Nein, den Men­schen wur­de nicht gehol­fen, die den Kahl­schlag erleb­ten, erzeugt durch die RWE-Geschäfts­pra­xis. In der Schu­le wird bald nicht mehr gele­sen wer­den, aber solan­ge dies noch pas­siert, wäre die­ser Roman eigent­lich Pflicht­lek­tü­re. In NRW wird Lebens­raum ver­nich­tet wie anders­wo Regen­wäl­der. Und das »Sozi­al­sy­stem«, das von denen nicht finan­ziert wird, die es dann in Anspruch neh­men, wenn das »Ergeb­nis« nicht mehr stimmt, die Ren­di­te zu nied­rig ist, ist längst zerstört.

Wer dem­nächst in NRW wäh­len geht, der kann dort eigent­lich sei­ne Stim­me kei­ner der Par­tei­en geben, die seit Jahr­zehn­ten Krieg füh­ren und bar­ba­risch die Land­schaft zer­stö­ren und den Lebens­raum von Men­schen den Gewinn­in­ter­es­sen eines Groß­kon­zerns unterordnen.

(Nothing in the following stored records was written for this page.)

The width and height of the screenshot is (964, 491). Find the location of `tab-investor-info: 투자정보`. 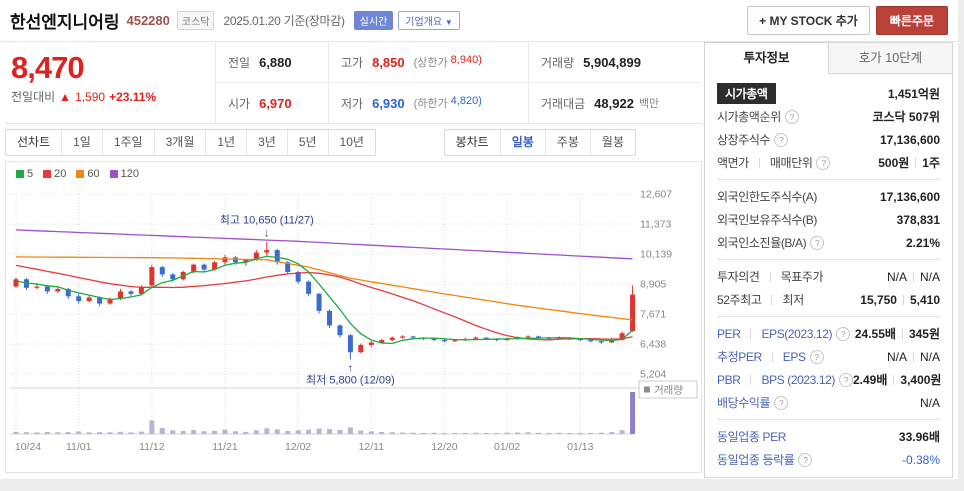

tab-investor-info: 투자정보 is located at coordinates (767, 58).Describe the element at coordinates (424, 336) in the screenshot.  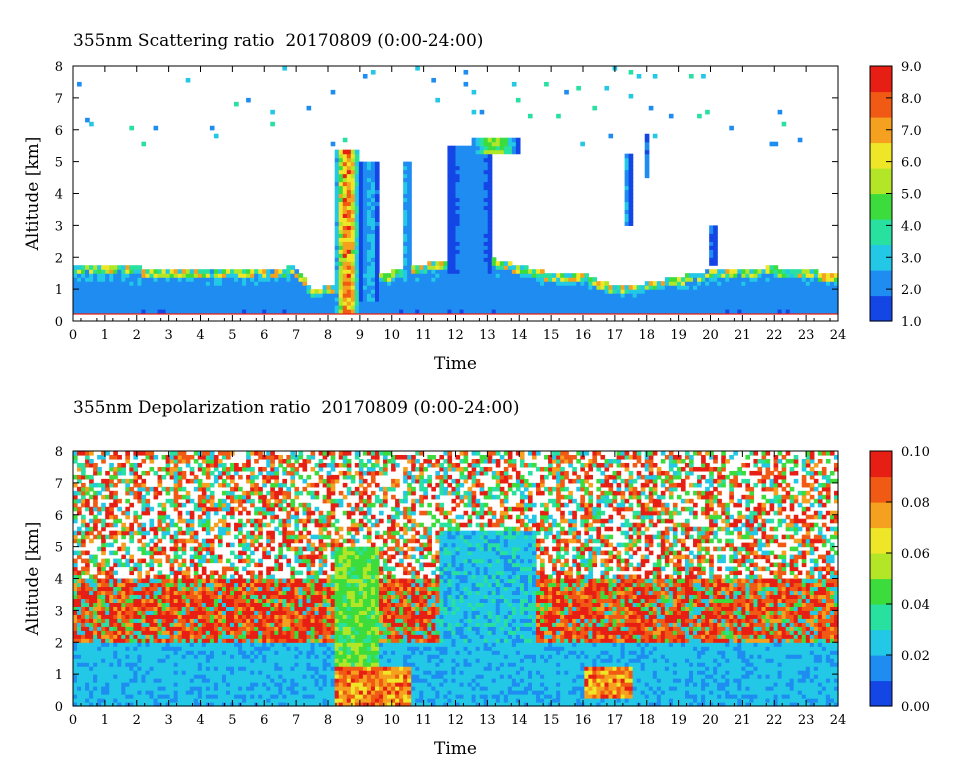
I see `x-tick-label: 11` at that location.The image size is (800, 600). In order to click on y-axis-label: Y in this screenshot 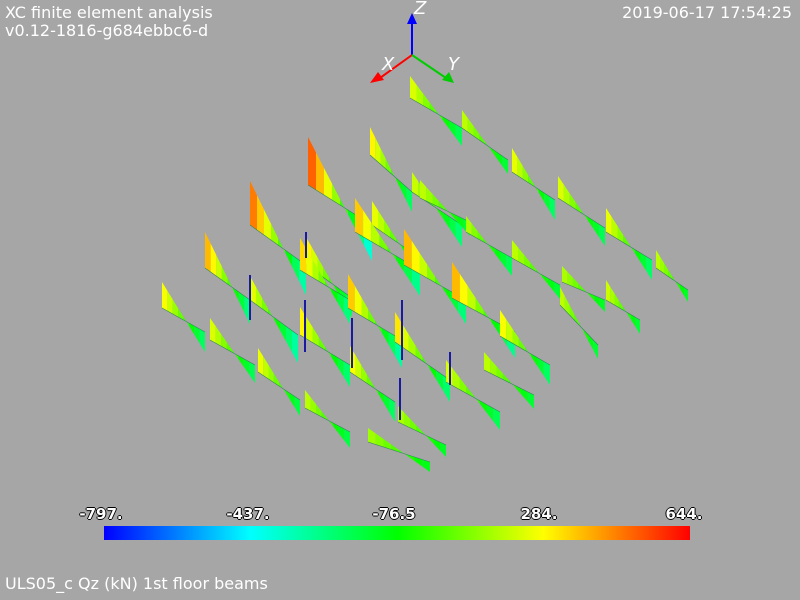, I will do `click(454, 64)`.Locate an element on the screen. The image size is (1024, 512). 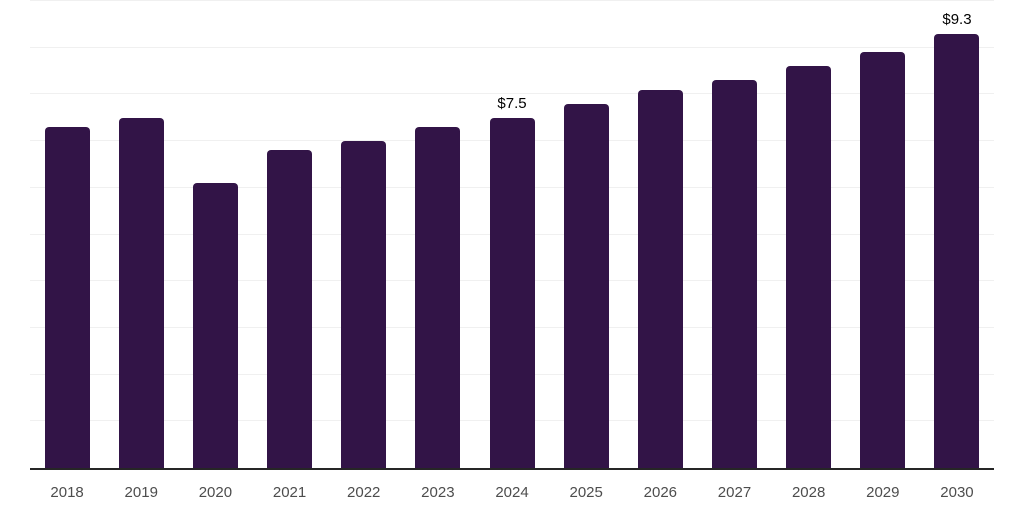
bar-column-2023 is located at coordinates (438, 234).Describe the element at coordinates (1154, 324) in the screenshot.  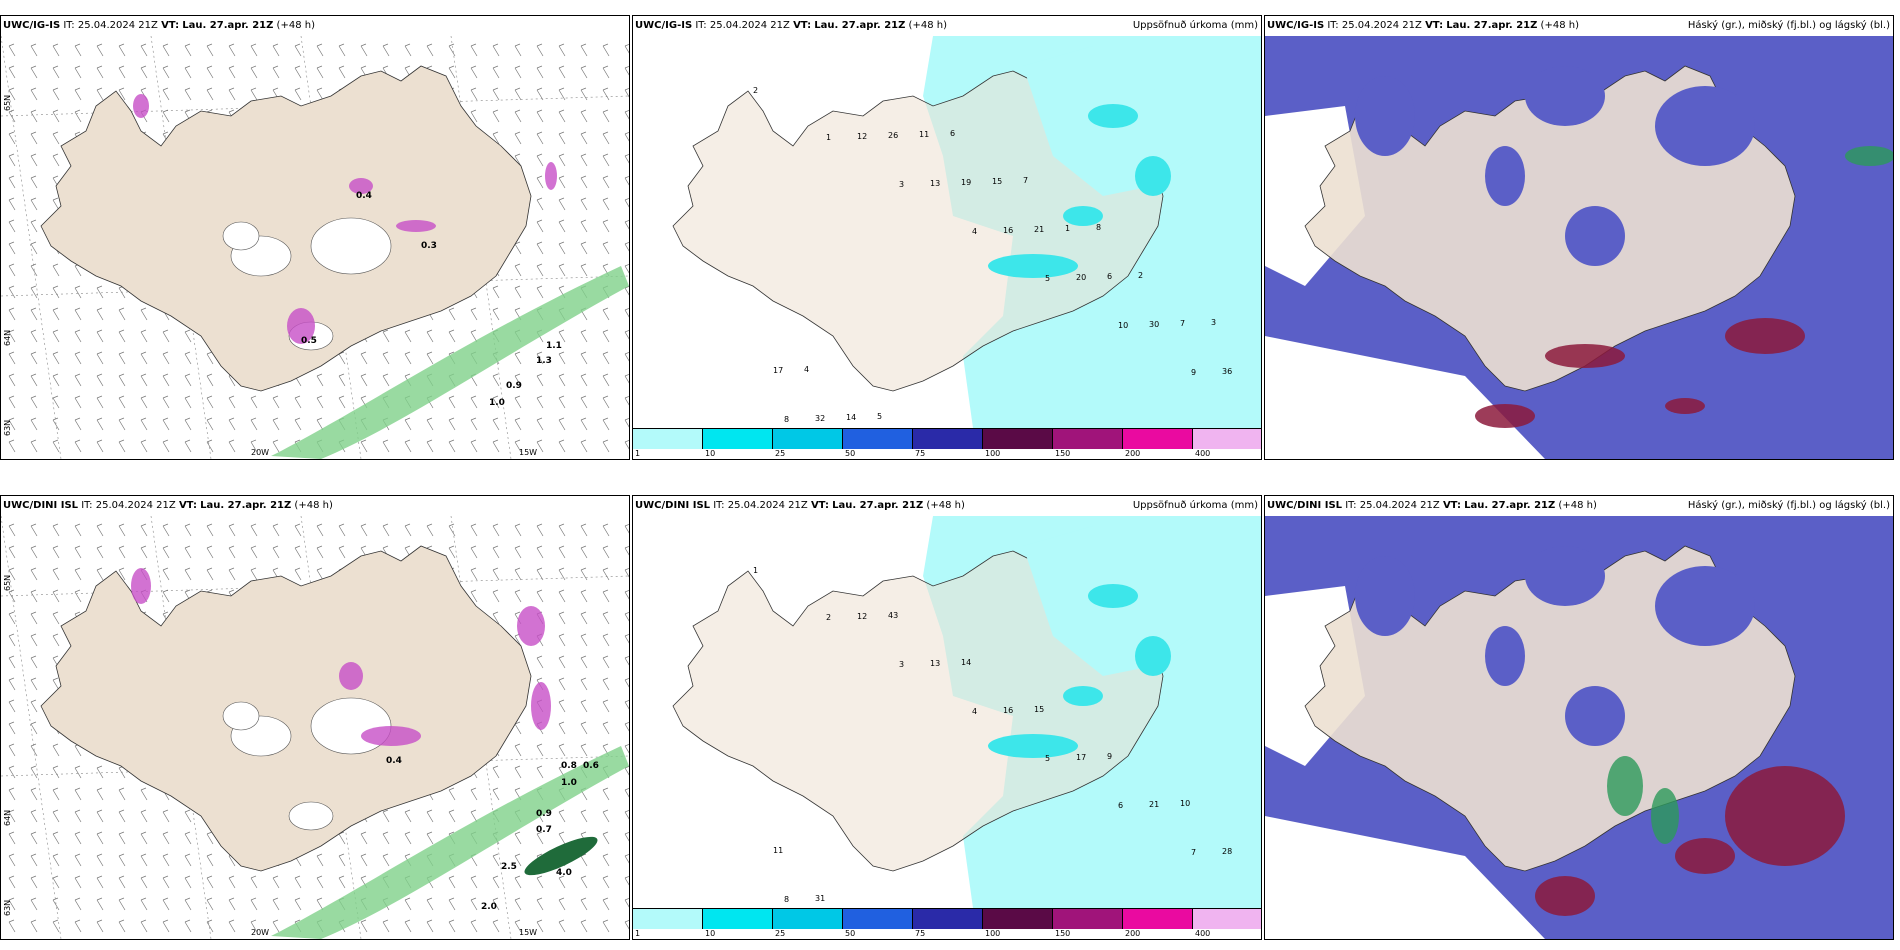
I see `precip-value: 30` at that location.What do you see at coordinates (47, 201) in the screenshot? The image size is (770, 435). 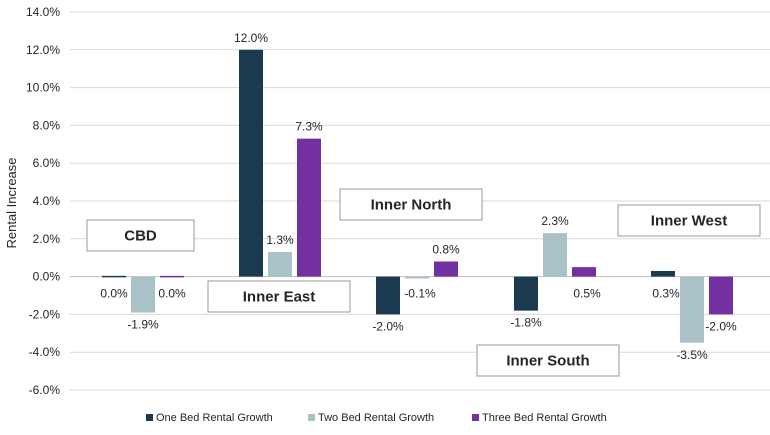 I see `y-tick-label: 4.0%` at bounding box center [47, 201].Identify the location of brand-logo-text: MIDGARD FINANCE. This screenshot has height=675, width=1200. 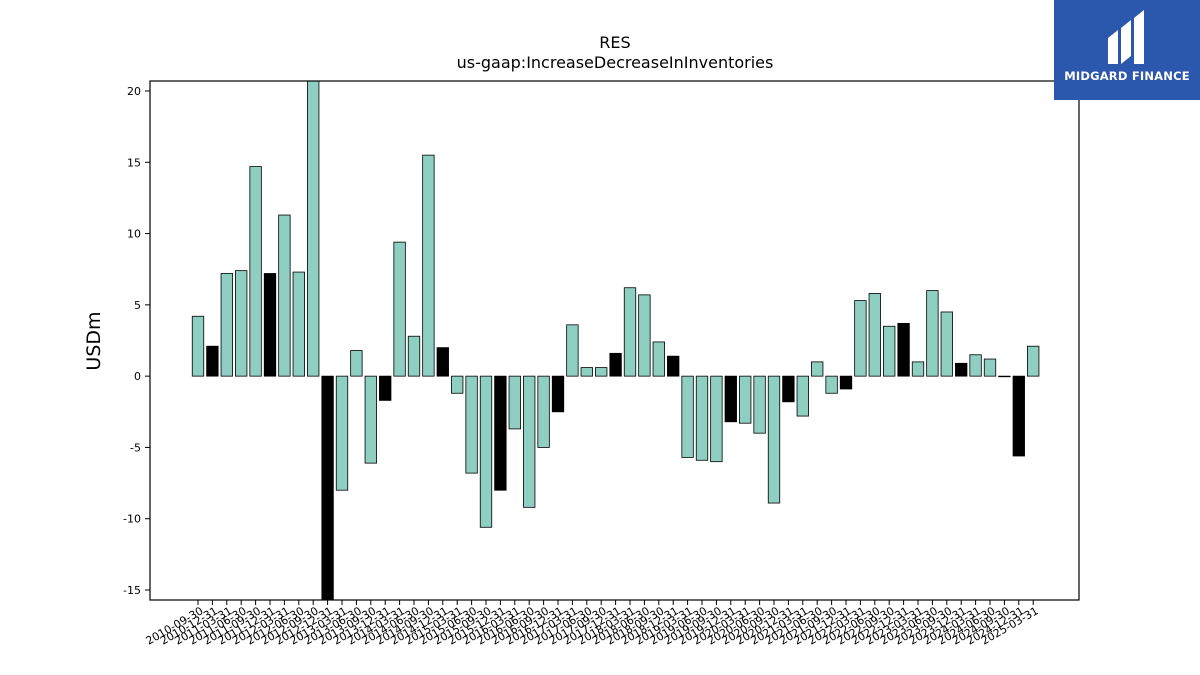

Ingrid Bachérs Buch hilft zu ver­ste­hen, was mit den Opfern von RWE geschieht, viel­leicht hilft es auch, die Ohn­macht zu über­win­den, die noch viel zu vie­le resi­gnie­rend erklä­ren lässt: »Die da oben machen doch eh, was sie wollen!«

Die­ser Roman, mehr als 11 Jah­re alt, er soll­te Pflicht-Lek­tü­re für jene wer­den, die noch immer dar­an glau­ben, die Welt wür­de durch Koali­tio­nen und Regie­rungs­be­tei­li­gung ver­än­dert wer­den kön­nen, ohne eine ande­re, den Inter­es­sen der Men­schen die­nen­den Gesellschaftsordnung.

Ingrid Bachér: Die Gru­be, Roman, 173 S.; Ver­lag: Dittrich, Ber­lin 2011, 173 S., 12 € – nicht nur anti­qua­risch erhältlich!